Um. Hematite is an accepted spelling of the word...

Indeed. I once proposed a meteorology tiki bar called the Intertropical Convergence Zone, with music provided by DJ WSR-88D.

THE HELL Grenadine is expensive in mexico! We just don't care much for it.

To me it speaks of a flaw in the fabric of the national character.

The baying hematite is the cutest thing ever.

swoooooo

are you seriously unable to type awoooo without a typo? (chubby)

the font was so god damned small. it was so small.

Hahaha that was the best part of this strip for me.

I have no idea what hes talking about with the names of the stones but its awesome

Hockawock?

Ah, Butters' real name is Hockawock, I got it.

It's like that Sci Fi original network series "The Lost Room".

GodDAMN Lonis's face in panel 3. He's like The Creepiest Motherfucker in the Land of Waldos.

Ray has NO idea what's goin on, but he rolls with it.

DAMNIT, HOCKAWOCK.

"Eats the fish at weddings" haha, that makes it for me :D!

Don't eat the fish at a wedding unless you know when you're going to die.

"I'll follow your local papers with great interest" always gets me. He's just waiting to see "CAT DESTROYED AFTER SLAPPING SNARLING DOG" or some other grisly headline, and that will be the end of it.

awoooo

Fine example of comment/avatar synergy.

I wish we knew what the other stones did. And for that matter, how many other, unmentioned stones does Lonis have?

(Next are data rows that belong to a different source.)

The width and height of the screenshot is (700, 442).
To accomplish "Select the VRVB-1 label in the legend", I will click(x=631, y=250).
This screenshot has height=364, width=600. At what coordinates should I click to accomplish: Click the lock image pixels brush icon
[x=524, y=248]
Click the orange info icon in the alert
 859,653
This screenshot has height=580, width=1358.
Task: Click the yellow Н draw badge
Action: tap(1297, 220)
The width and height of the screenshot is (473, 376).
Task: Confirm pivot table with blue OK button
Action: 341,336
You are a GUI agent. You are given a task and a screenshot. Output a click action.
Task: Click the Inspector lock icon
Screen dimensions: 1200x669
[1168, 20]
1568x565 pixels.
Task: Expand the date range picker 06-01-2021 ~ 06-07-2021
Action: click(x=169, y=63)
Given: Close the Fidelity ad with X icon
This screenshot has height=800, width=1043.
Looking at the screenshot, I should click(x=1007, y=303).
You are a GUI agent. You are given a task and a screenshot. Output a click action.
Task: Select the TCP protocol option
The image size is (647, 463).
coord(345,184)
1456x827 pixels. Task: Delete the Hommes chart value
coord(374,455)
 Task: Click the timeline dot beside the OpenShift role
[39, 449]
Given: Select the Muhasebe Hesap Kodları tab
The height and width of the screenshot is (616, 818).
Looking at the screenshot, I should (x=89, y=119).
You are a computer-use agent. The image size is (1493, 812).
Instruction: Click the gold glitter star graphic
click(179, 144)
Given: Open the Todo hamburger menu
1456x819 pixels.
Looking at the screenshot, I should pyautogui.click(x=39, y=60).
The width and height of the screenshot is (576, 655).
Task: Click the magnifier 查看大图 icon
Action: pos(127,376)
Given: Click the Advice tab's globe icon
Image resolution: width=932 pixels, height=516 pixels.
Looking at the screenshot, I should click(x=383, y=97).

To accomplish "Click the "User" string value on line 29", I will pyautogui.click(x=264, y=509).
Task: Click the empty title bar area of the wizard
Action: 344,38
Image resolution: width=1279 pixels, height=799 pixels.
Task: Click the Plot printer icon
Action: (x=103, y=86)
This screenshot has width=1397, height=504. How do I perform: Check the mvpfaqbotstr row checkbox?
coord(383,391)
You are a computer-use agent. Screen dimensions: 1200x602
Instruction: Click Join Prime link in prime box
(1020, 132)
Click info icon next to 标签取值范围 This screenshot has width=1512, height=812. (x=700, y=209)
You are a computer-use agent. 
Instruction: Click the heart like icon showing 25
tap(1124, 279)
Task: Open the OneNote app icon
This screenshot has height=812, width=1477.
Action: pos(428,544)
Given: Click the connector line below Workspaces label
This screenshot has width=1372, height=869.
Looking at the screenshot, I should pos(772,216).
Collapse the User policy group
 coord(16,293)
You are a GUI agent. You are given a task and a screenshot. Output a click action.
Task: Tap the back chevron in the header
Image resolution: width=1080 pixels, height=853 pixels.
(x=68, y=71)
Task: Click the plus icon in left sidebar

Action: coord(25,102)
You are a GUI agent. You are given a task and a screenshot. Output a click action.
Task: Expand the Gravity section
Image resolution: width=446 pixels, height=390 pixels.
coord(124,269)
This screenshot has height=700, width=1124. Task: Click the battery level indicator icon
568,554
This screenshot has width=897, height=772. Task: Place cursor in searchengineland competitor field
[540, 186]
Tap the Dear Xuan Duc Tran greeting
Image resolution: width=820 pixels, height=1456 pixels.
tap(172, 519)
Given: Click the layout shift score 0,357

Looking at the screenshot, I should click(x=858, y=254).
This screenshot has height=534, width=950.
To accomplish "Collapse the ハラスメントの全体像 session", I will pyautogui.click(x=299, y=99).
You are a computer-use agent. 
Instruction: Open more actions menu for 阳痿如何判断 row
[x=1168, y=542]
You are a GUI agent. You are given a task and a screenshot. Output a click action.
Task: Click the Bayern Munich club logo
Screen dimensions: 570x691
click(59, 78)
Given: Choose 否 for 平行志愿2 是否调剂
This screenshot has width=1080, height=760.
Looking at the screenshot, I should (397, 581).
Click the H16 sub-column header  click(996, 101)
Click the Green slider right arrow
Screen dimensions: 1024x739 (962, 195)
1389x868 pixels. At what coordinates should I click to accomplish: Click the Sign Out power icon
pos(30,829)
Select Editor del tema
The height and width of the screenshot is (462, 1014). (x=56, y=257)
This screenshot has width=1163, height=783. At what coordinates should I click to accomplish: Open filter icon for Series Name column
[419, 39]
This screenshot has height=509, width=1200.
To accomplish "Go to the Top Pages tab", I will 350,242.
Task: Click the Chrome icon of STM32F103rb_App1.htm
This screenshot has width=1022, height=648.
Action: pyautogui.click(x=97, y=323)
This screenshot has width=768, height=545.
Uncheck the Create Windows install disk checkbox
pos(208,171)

Ray has just plain hit his limit with this shit in the second to last panel.

in the second to last panel, Ray finally gets around to wondering just what the hell is happening.

More importantly, why is this man as tall as a cat?

And why is this man transparent? And in a huge warehouse in Mexico by himself? And why does he having singing stones near ketchup? And...

Achewood: It's Best Not to Ask

The parallels between this arc and Willy Wonka are becoming less subtle. Still great, however, YOU STOLE FIZZY LIFTING DRINK.